Nuclear fission was discovered in the 1930s. During the 1950s considerable research took place, particularly in the United States, the UK, France, Canada and the former Soviet Union, into the design and construction of commercial nuclear power stations.

In the UK, construction began at Calder Hall in Cumbria in 1953 on the UK's first commercial nuclear power station. Calder Hall was connected to the national grid in 1956, thus becoming the first nuclear power station in the world to provide electricity commercially. The reactors at Calder Hall were a prototype of the Magnox gas cooled reactor. A second prototype Magnox station at Chapelcross in Dumfries and Galloway was switched to the national grid in 1959.

Following these prototype stations, nine full scale Magnox power stations were built in the UK. Construction of the first of these began in 1957. Two Magnox stations were built outside the UK, one in Italy and one in Japan.
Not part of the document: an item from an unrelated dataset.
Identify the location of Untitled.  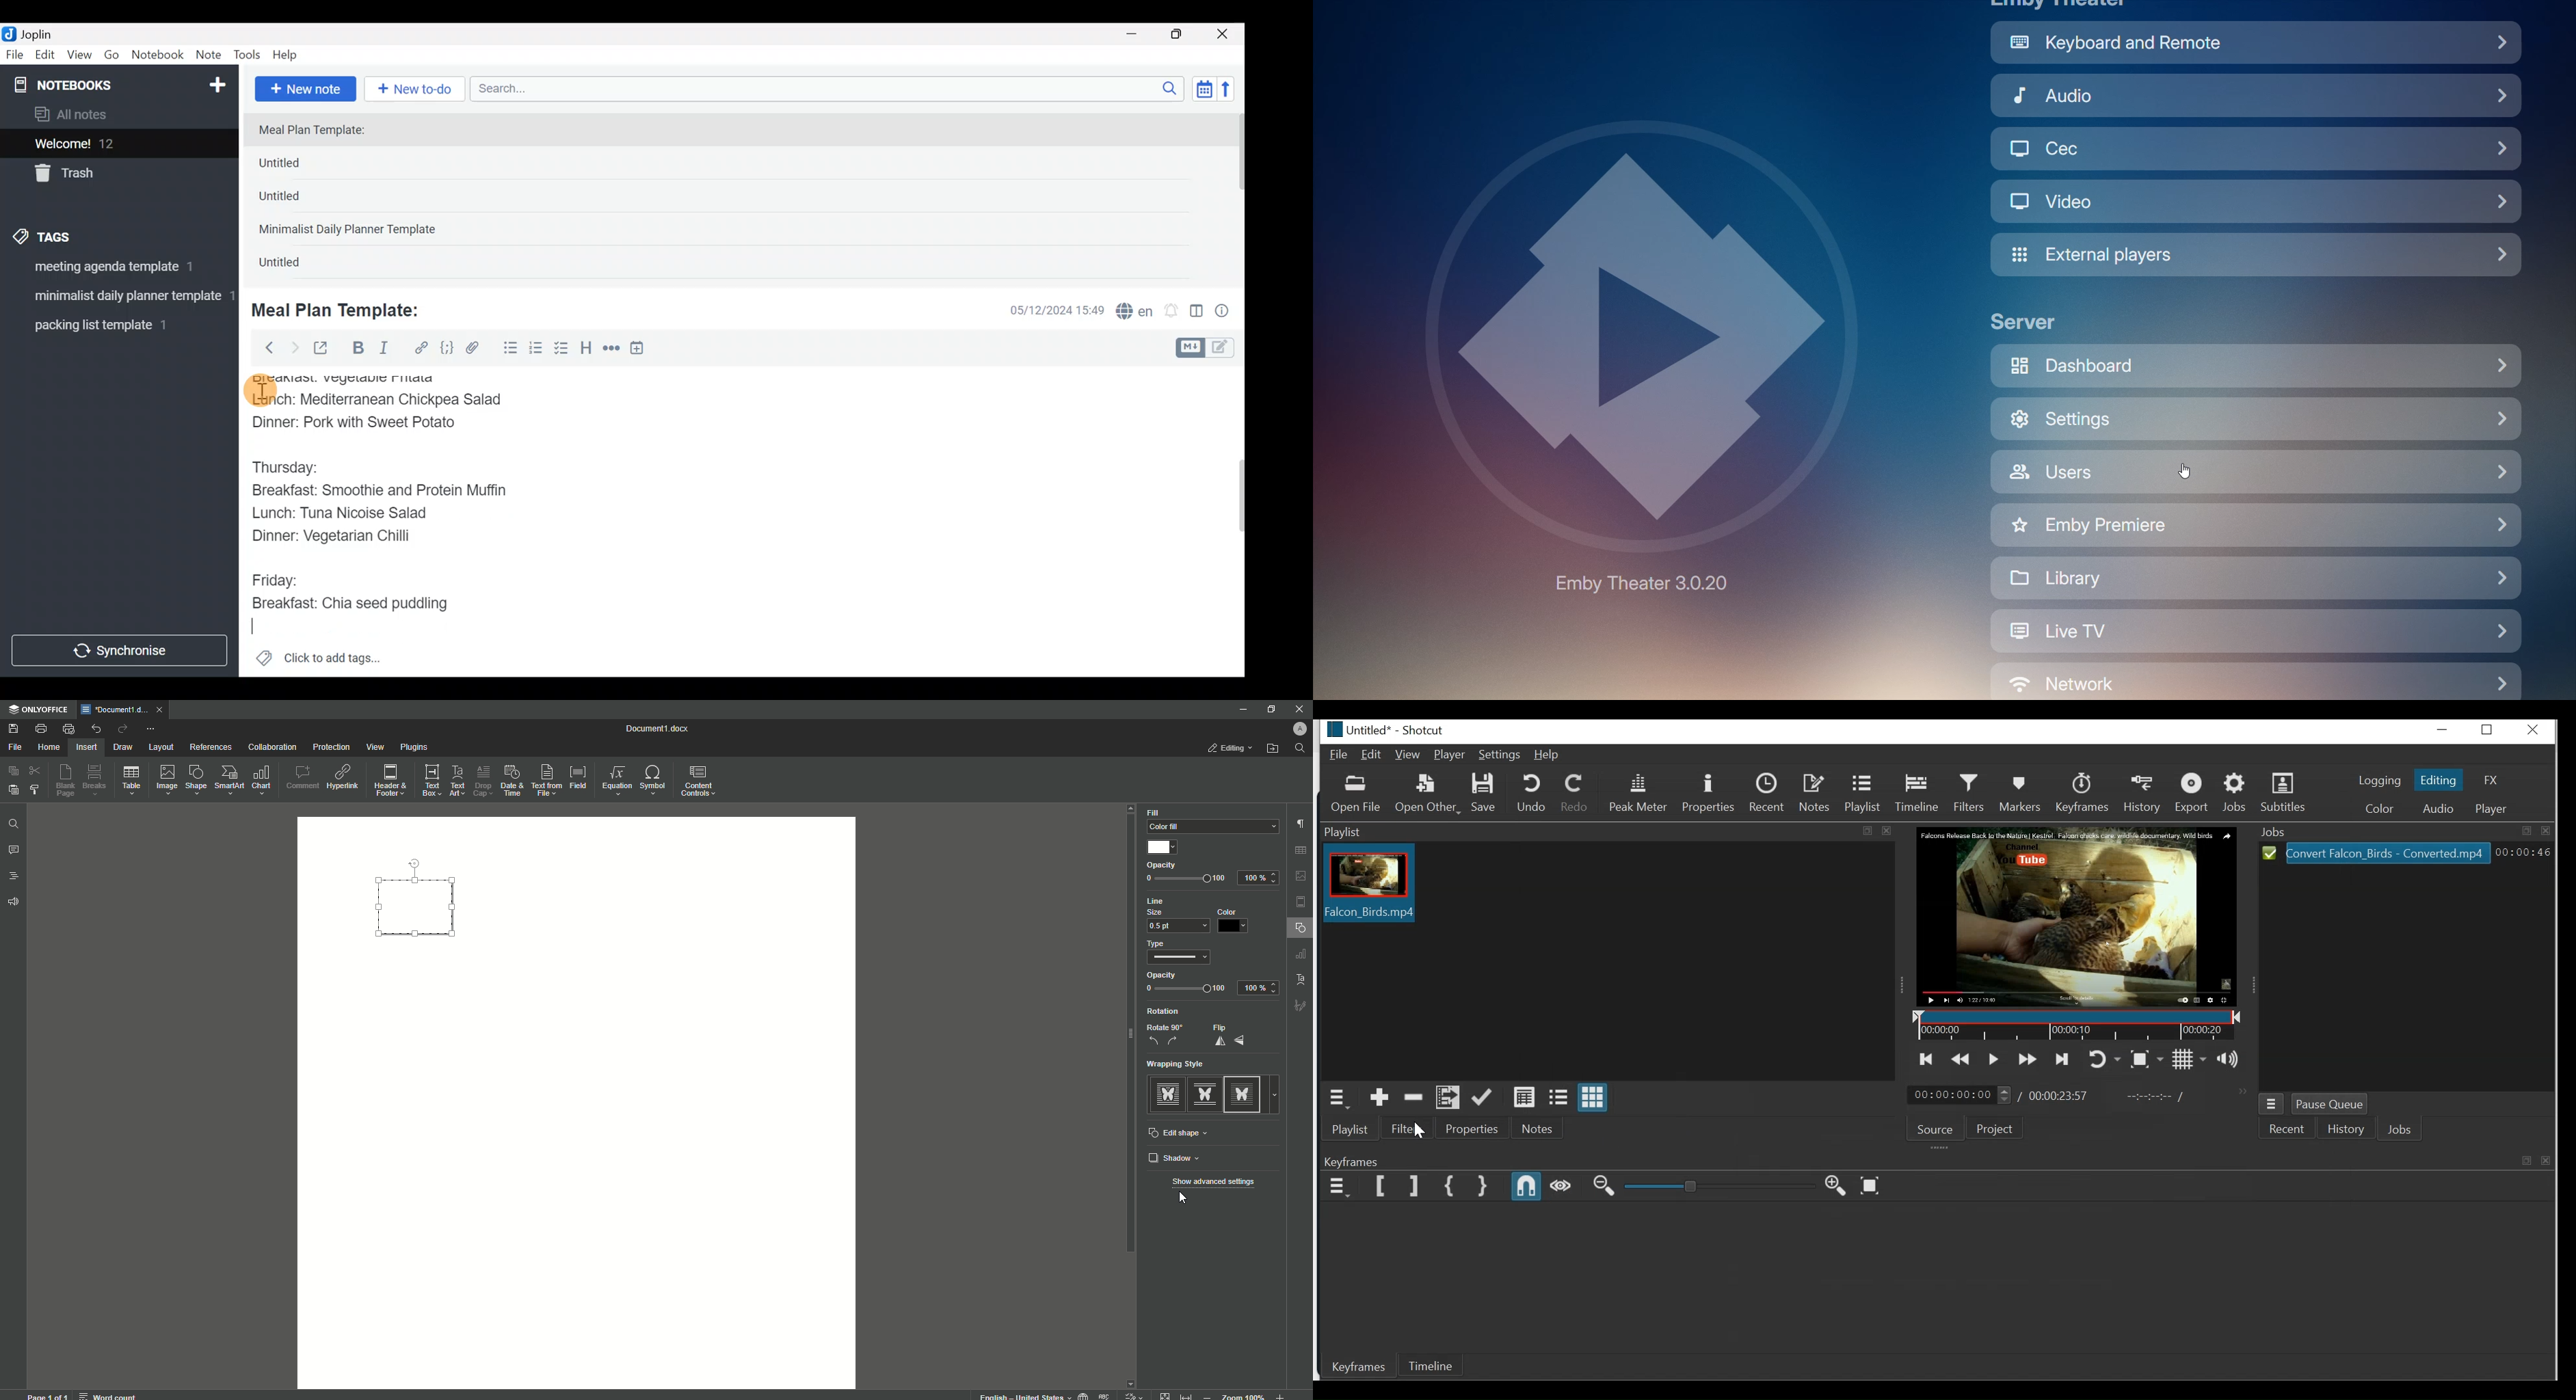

The early development programme in France also concentrated on gas cooled reactor technology. Nine gas-graphite reactors, which are similar to Magnox reactors, were built in the 1950s and 1960s. The US research programme instead principally concentrated on developing water-cooled reactors, such as the pressurised water reactor and the boiling water reactor ("BWR"). In the 1970s France adopted water-cooled reactor technology for all future commercial nuclear generation, initially based on US design.
In 1964 the UK decided to develop advanced gas cooled reactor technology (AGR) to succeed the Magnox stations as the principal source of nuclear power in the UK. Five AGR stations were built in England and two in Scotland.
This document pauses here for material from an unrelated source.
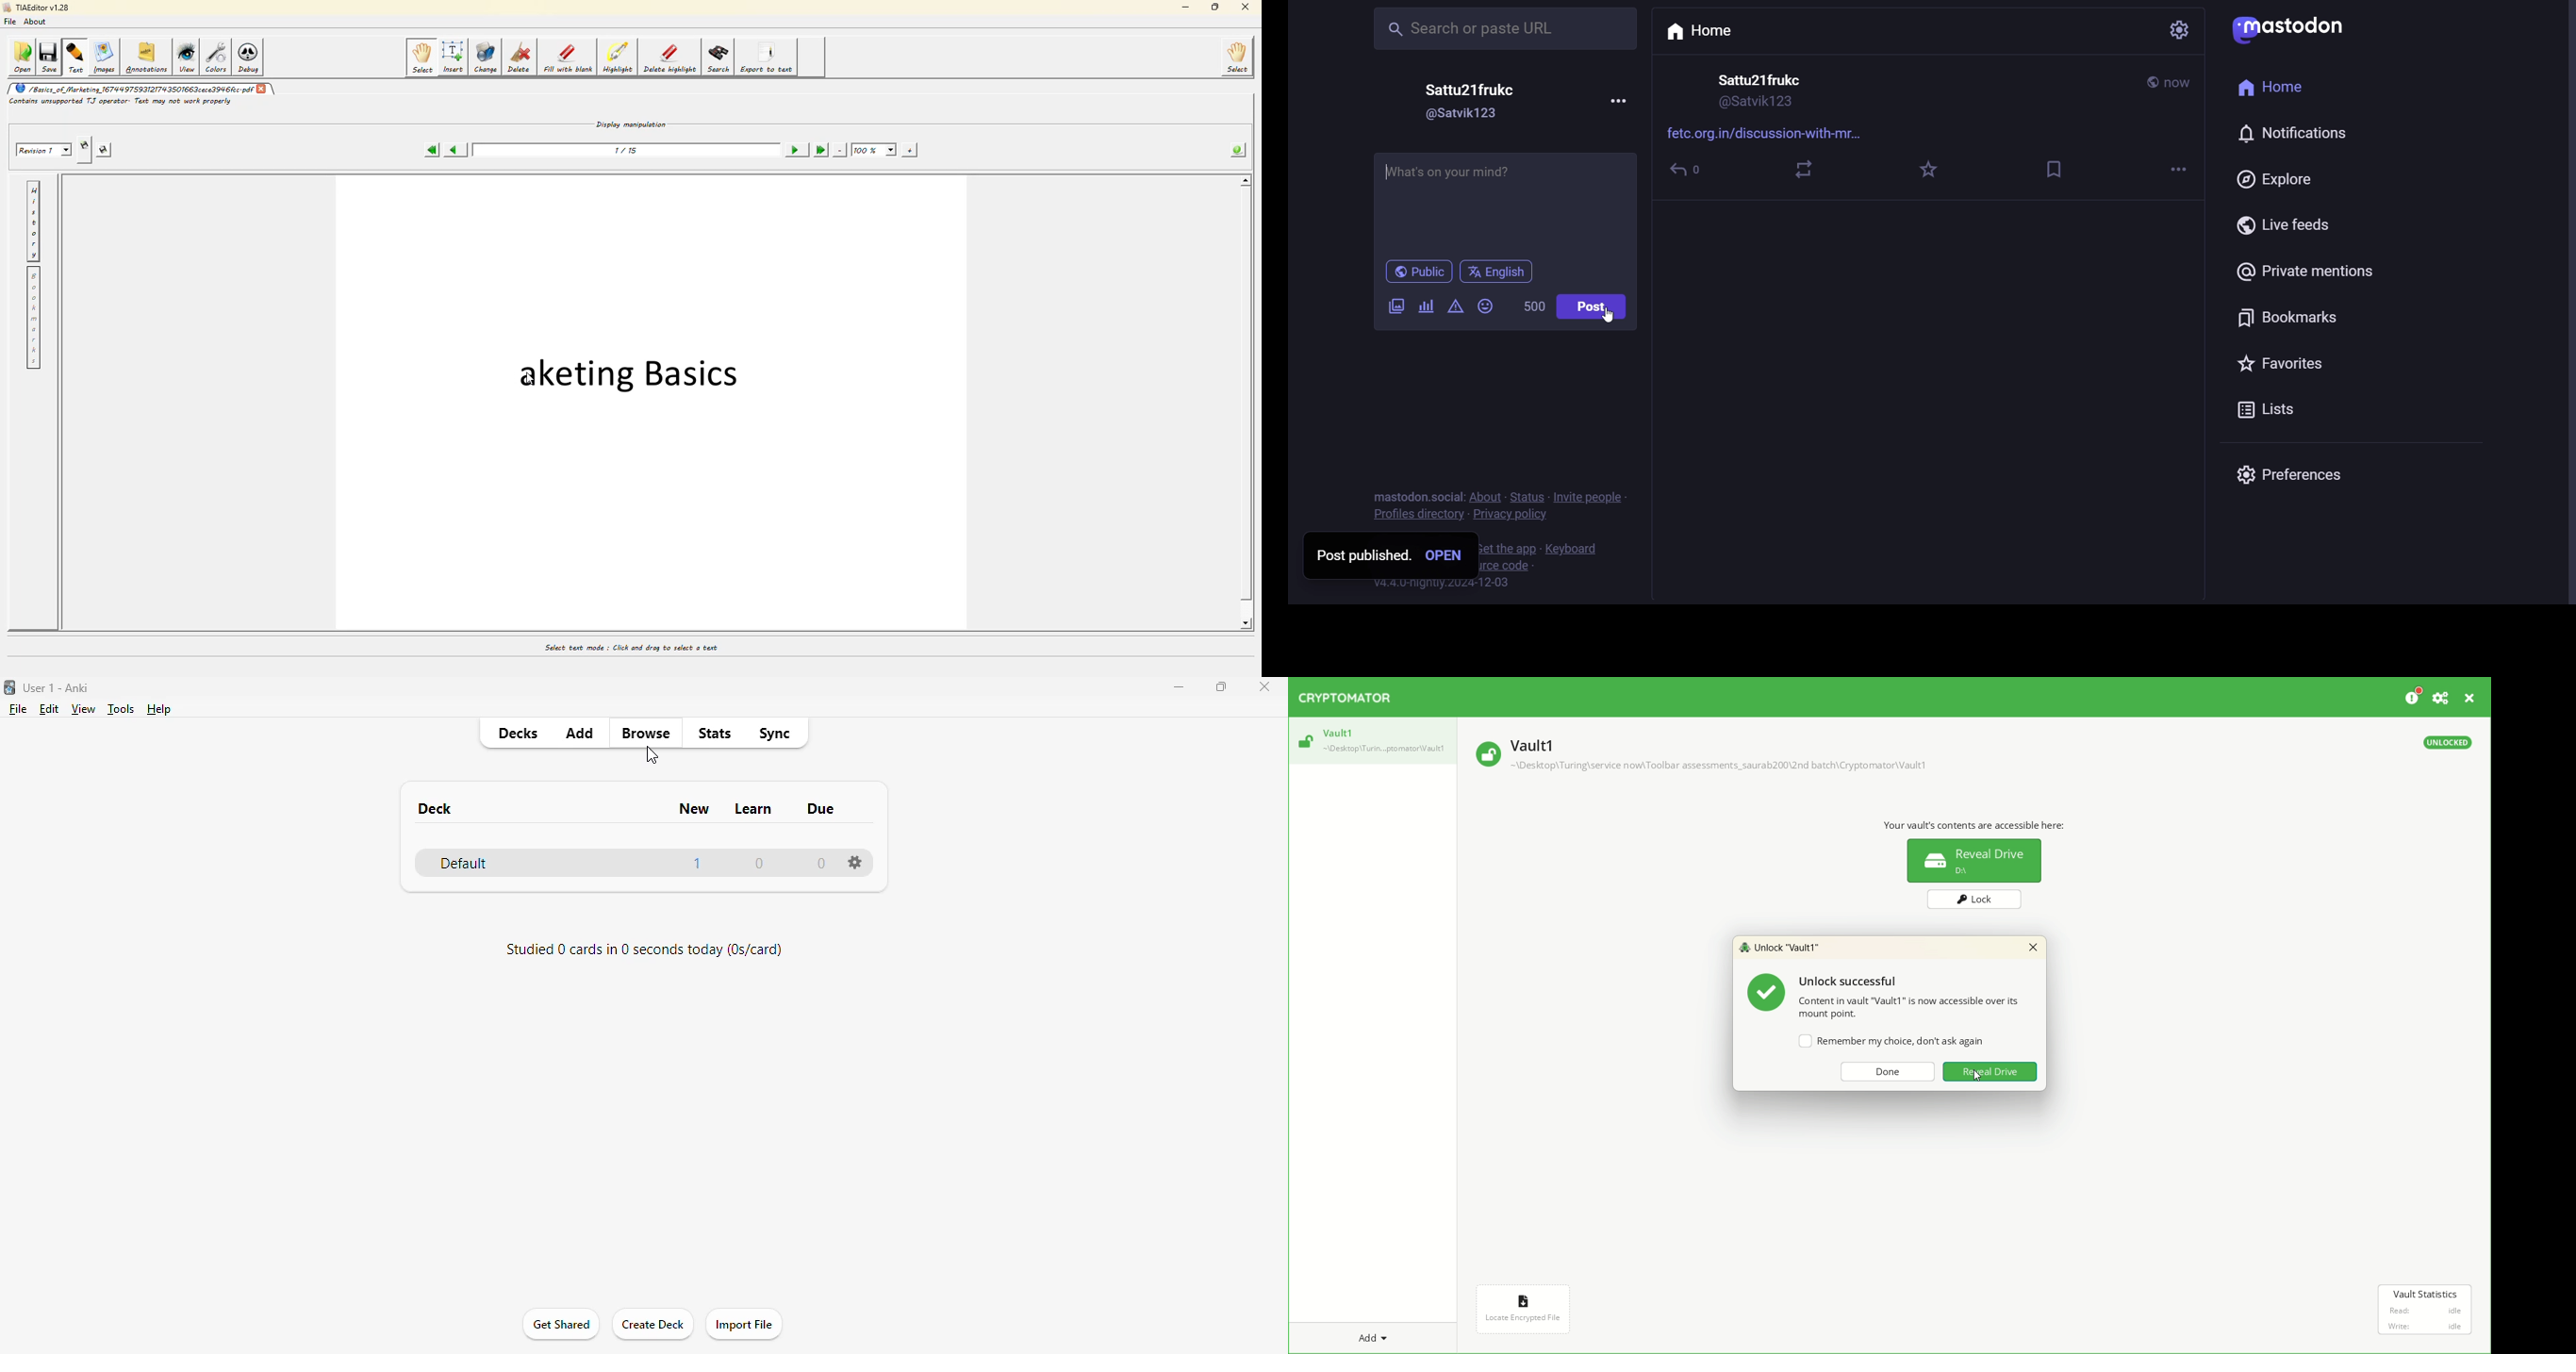  Describe the element at coordinates (646, 733) in the screenshot. I see `browse` at that location.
In 1978 the then Government decided that for future nuclear power station design it would be appropriate to pursue the Pressurised Water Reactor (PWR) option, the most widely used design outside the UK. Construction of the UK's first PWR, Sizewell B in Suffolk, started in 1987 after the largest ever UK public inquiry from January 1983 to March 1985. Construction was completed in 1994 and electricity generation began on 14 February 1995 following receipt of the appropriate consents from regulatory bodies. Since Sizewell B, no further nuclear reactors have been built or ordered in the UK.